Find all lines below containing the string "Share" and return them.

[Given records — start]

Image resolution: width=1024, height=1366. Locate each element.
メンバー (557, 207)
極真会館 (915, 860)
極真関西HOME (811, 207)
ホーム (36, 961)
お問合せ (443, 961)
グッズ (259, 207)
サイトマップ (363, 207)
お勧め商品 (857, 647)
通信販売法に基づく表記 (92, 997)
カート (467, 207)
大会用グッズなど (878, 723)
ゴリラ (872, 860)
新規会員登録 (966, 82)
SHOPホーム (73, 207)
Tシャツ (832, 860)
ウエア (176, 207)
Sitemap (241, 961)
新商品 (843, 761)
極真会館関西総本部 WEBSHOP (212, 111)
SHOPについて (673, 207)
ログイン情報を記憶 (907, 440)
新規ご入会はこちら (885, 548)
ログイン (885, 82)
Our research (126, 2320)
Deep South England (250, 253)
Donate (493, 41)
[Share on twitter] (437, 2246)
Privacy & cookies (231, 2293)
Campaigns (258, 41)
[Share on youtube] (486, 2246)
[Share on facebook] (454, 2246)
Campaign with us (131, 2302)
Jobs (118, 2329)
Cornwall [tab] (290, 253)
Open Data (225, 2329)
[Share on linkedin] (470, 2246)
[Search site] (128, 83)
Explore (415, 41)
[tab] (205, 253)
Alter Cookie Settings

[Given records — finish]

◆ **Written reply**
[Share on twitter] (437, 2246)
[Share on youtube] (486, 2246)
[Share on facebook] (454, 2246)
[Share on linkedin] (470, 2246)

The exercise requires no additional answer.